Adaptive law-based feature representation for time series classification

Abstract

Time series classification (TSC) underpins applications across finance, healthcare, and environmental monitoring, yet real-world series often contain noise, local misalignment, and multiscale patterns. We introduce adaptive law-based transformation (ALT), a multiscale generalization of the earlier linear law-based transformation (LLT). ALT scans each series with variable-length, shifted windows, constructs symmetric delay embeddings, and extracts eigenvectors associated with the eigenvalue of minimal magnitude (“shapelet laws”) that capture locally stable patterns. These laws are assembled into class-specific dictionaries, and new series are projected onto them to yield compact, transparent features that enhance linear separability while remaining compatible with standard classifiers.
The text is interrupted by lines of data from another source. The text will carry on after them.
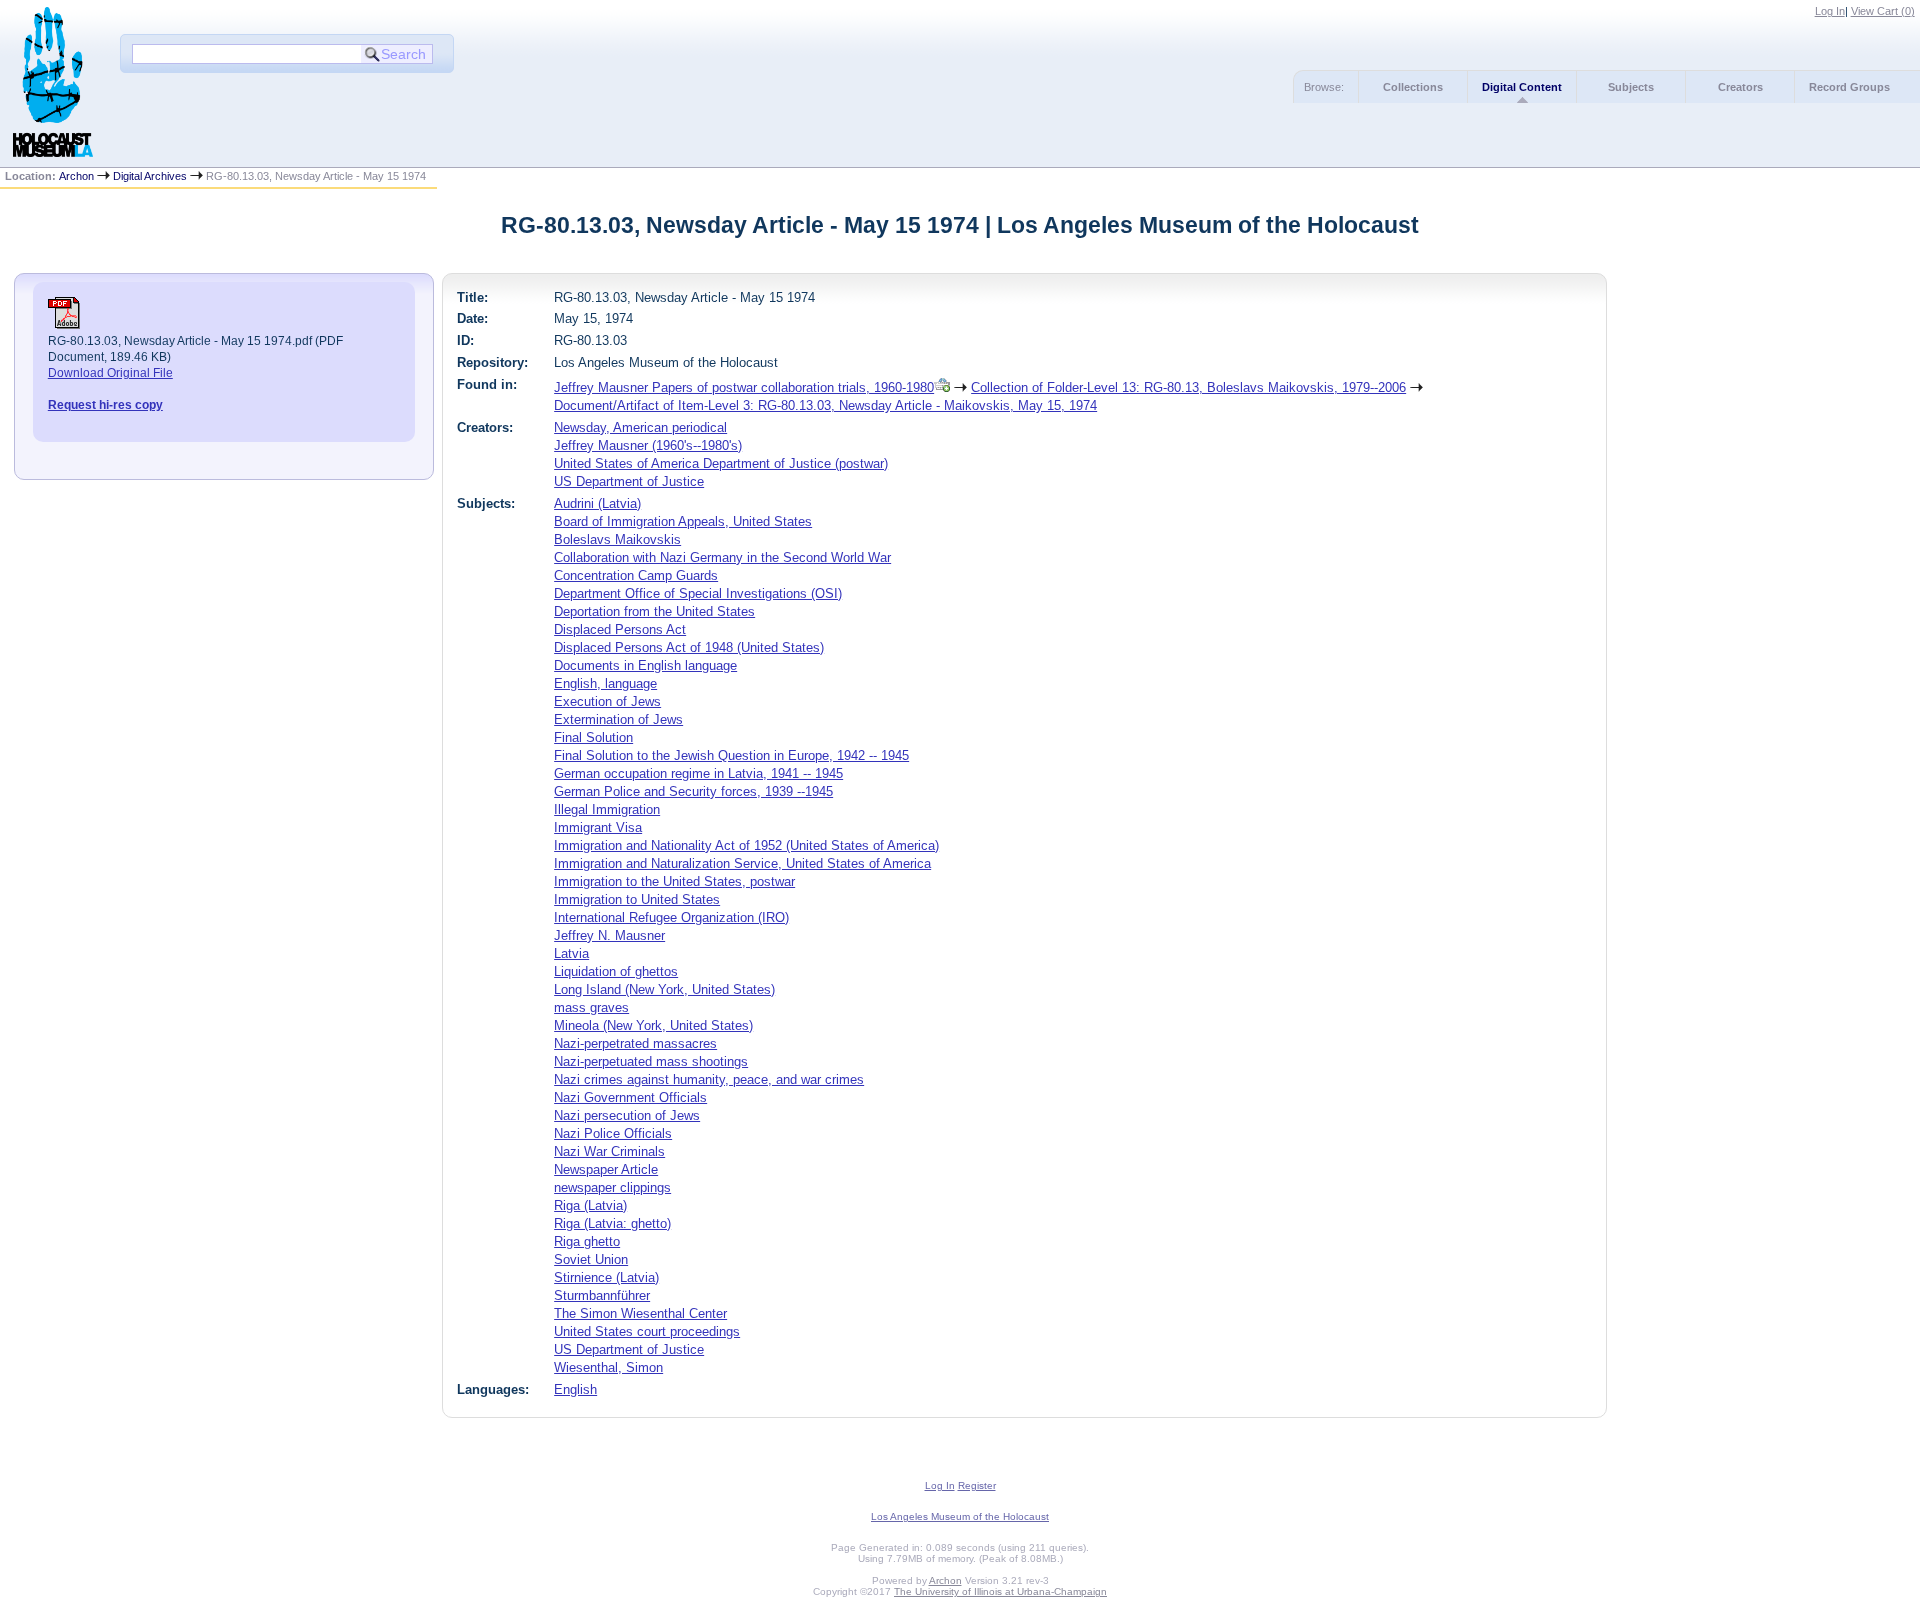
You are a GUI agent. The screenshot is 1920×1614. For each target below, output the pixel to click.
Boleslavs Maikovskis (617, 539)
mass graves (591, 1007)
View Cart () (1883, 11)
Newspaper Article (606, 1169)
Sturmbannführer (602, 1295)
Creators (1740, 87)
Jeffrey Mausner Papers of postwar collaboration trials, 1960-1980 (744, 387)
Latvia (571, 953)
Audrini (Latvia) (597, 503)
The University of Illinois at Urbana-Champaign (1000, 1591)
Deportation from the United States (654, 611)
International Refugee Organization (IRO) (671, 917)
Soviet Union (591, 1259)
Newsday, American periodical (640, 427)
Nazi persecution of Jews (627, 1115)
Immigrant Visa (598, 827)
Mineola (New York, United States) (653, 1025)
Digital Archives (150, 176)
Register (977, 1485)
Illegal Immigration (607, 809)
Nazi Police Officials (613, 1133)
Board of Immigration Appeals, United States (683, 521)
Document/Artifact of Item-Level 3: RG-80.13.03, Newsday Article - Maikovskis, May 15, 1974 (825, 405)
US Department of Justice (629, 481)
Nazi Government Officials (630, 1097)
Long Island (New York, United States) (664, 989)
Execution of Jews (607, 701)
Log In (1830, 11)
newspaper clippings (612, 1187)
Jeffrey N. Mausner (609, 935)
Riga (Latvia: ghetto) (612, 1223)
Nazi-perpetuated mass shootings (651, 1061)
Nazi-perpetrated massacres (635, 1043)
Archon (76, 176)
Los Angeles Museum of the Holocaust (960, 1516)
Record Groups (1849, 87)
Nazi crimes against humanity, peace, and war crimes (709, 1079)
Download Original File (110, 373)
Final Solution (593, 737)
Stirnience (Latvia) (606, 1277)
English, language (605, 683)
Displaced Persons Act (620, 629)
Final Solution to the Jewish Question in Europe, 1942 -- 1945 (731, 755)
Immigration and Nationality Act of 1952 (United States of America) (746, 845)
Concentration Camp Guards (636, 575)
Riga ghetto (587, 1241)
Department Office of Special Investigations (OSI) (698, 593)
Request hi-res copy (105, 405)
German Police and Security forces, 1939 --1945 (693, 791)
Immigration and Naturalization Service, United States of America (742, 863)
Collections (1413, 87)
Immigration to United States (637, 899)
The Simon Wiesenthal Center (640, 1313)
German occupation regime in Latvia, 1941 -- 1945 (698, 773)
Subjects (1631, 87)
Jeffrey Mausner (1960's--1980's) (648, 445)
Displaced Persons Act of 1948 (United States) (689, 647)
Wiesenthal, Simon (608, 1367)
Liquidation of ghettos (616, 971)
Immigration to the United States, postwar (674, 881)
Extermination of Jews (618, 719)
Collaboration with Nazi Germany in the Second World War (722, 557)
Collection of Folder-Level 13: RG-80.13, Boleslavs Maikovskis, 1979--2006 (1188, 387)
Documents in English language (645, 665)
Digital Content (1522, 87)
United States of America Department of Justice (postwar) (721, 463)
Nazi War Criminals (609, 1151)
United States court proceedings (647, 1331)
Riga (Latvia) (590, 1205)
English (575, 1389)
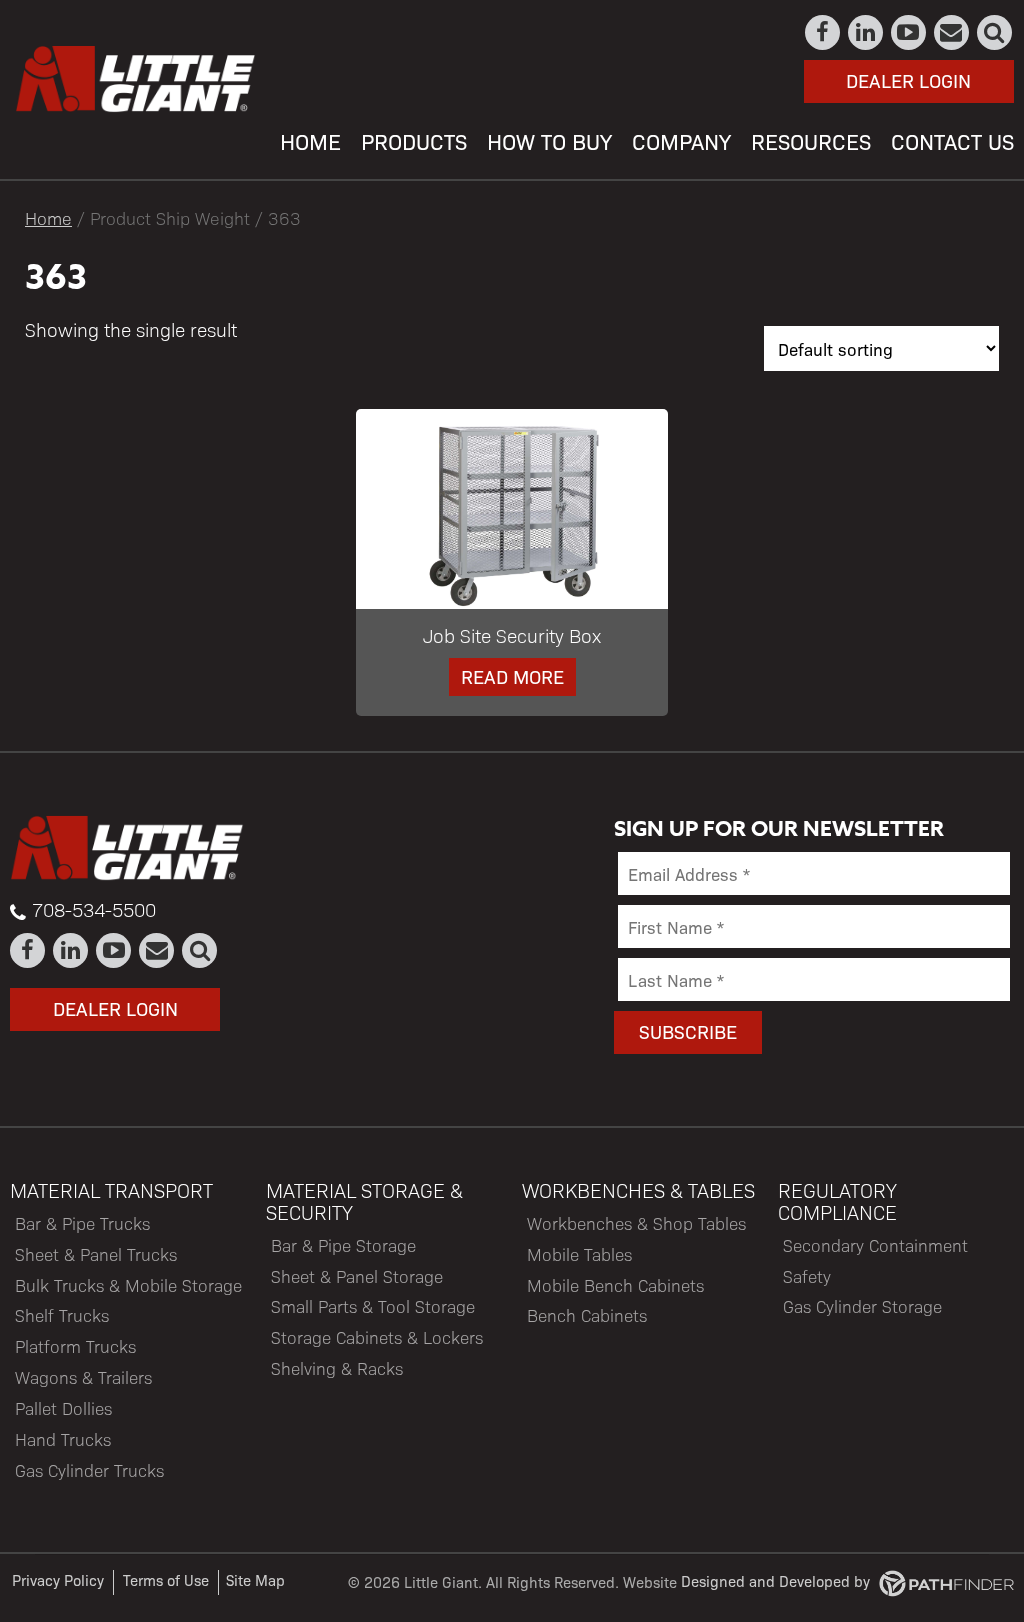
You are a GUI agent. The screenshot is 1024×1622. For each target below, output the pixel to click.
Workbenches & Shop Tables (636, 1223)
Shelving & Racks (337, 1368)
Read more (512, 676)
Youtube (909, 32)
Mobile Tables (579, 1254)
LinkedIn (866, 32)
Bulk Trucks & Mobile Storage (128, 1285)
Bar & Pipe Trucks (82, 1223)
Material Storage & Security (364, 1201)
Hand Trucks (63, 1439)
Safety (807, 1276)
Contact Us (952, 32)
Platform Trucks (75, 1346)
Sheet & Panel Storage (357, 1276)
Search (995, 32)
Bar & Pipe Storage (343, 1245)
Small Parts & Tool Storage (373, 1306)
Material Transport (111, 1190)
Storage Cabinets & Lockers (377, 1337)
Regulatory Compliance (837, 1201)
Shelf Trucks (62, 1315)
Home (48, 217)
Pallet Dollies (63, 1408)
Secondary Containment (875, 1245)
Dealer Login (908, 80)
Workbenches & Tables (638, 1190)
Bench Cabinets (587, 1315)
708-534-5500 (94, 909)
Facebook (823, 32)
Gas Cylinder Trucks (89, 1470)
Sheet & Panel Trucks (96, 1254)
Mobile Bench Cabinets (615, 1285)
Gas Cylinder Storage (862, 1306)
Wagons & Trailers (83, 1377)
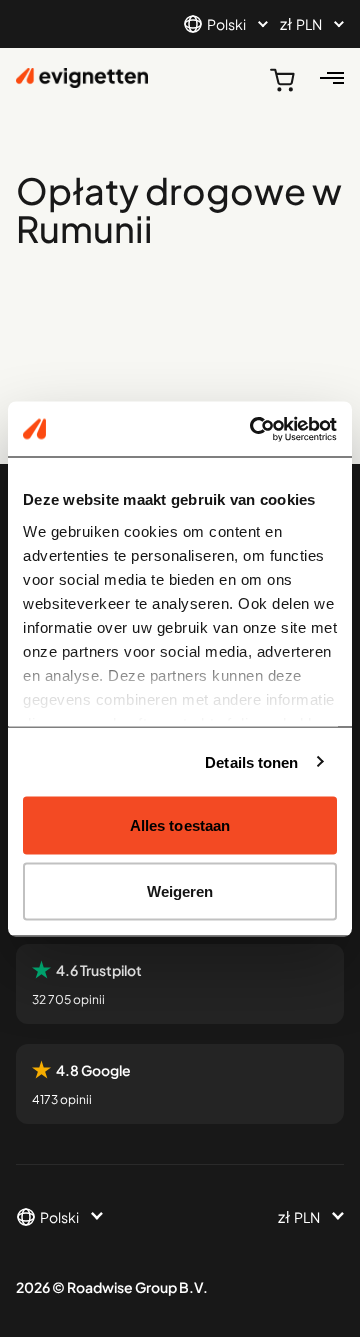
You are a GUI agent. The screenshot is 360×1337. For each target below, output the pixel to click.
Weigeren (180, 890)
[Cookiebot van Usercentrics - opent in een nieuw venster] (254, 429)
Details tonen (251, 761)
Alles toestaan (180, 825)
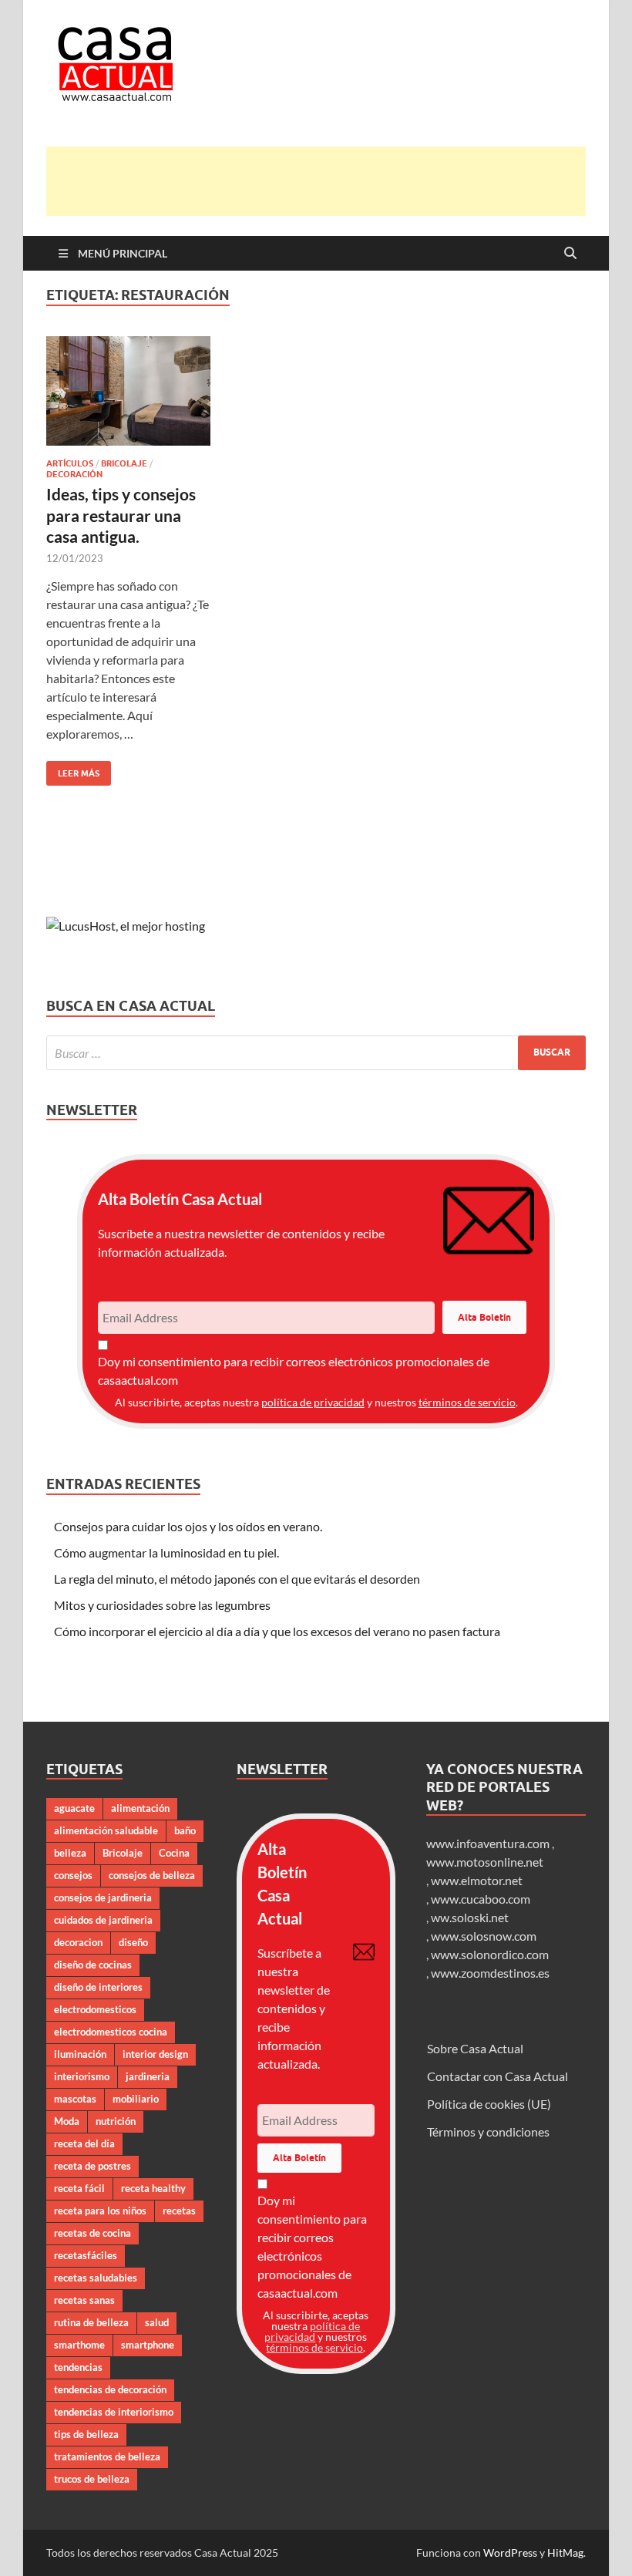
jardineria (148, 2076)
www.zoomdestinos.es (490, 1972)
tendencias (78, 2367)
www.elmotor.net (477, 1880)
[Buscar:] (316, 1052)
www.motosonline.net (484, 1861)
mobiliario (136, 2099)
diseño (133, 1942)
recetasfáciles (85, 2255)
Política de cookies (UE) (489, 2103)
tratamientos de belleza (107, 2456)
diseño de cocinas (93, 1964)
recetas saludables (95, 2277)
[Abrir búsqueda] (570, 253)
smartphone (147, 2345)
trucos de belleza (91, 2479)
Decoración (74, 474)
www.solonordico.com (490, 1954)
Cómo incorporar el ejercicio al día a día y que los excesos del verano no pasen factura (277, 1631)
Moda (66, 2121)
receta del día (84, 2143)
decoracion (78, 1942)
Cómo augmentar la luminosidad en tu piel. (166, 1552)
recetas (179, 2210)
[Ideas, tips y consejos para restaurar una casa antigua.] (128, 391)
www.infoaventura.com (489, 1843)
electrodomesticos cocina (110, 2031)
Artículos (69, 463)
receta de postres (92, 2166)
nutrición (116, 2121)
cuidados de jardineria (103, 1920)
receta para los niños (100, 2210)
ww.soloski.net (470, 1917)
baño (185, 1830)
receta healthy (153, 2188)
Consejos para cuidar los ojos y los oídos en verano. (188, 1526)
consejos (73, 1875)
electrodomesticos (95, 2009)
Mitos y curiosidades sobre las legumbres (162, 1605)
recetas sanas (84, 2300)
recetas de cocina (92, 2233)
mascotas (75, 2099)
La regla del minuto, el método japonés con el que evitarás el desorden (237, 1578)
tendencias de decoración (110, 2389)
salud (157, 2322)
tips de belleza (86, 2434)
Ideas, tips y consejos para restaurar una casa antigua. (121, 515)
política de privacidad (313, 1402)
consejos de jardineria (103, 1897)
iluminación (80, 2054)
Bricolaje (124, 463)
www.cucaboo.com (480, 1898)
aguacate (74, 1808)
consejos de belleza (152, 1875)
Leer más (72, 770)
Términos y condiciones (488, 2131)
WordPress (510, 2552)
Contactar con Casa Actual (497, 2076)
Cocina (174, 1853)
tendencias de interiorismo (113, 2412)
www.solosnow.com (483, 1935)
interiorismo (81, 2076)
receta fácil (79, 2188)
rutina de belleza (91, 2322)
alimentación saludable (106, 1830)
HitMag (565, 2552)
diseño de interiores (98, 1987)
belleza (70, 1853)
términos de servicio (467, 1402)
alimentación (140, 1808)
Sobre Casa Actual (475, 2048)
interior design (155, 2054)
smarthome (79, 2345)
On the BasicMotions dataset with synthetic Gaussian noise, ALT sustained test accuracy roughly 15–20 percentage points (pp) above raw inputs and 5–10 pp above LLT at moderate noise levels. Across ten datasets from the UCR Time Series Classification Archive—spanning motion, biomedical, spectroscopy, and industrial domains—ALT improved median test accuracy by + 7.6 pp with k-nearest neighbors (KNN) and + 4.8 pp with support vector machines (SVMs), with particularly large gains on long, noisy industrial series (FordA/B: + 23.1–25.3 pp). In addition, ALT often reduced SVM training time (median reductions of 340.6 s on FordB and 717.5 s on FordA) while maintaining or improving accuracy. ALT thus offers a lightweight and transparent alternative to heavyweight TSC pipelines: it requires only a small hyperparameter set, produces stable and discriminative features, and delivers competitive or superior accuracy under challenging conditions.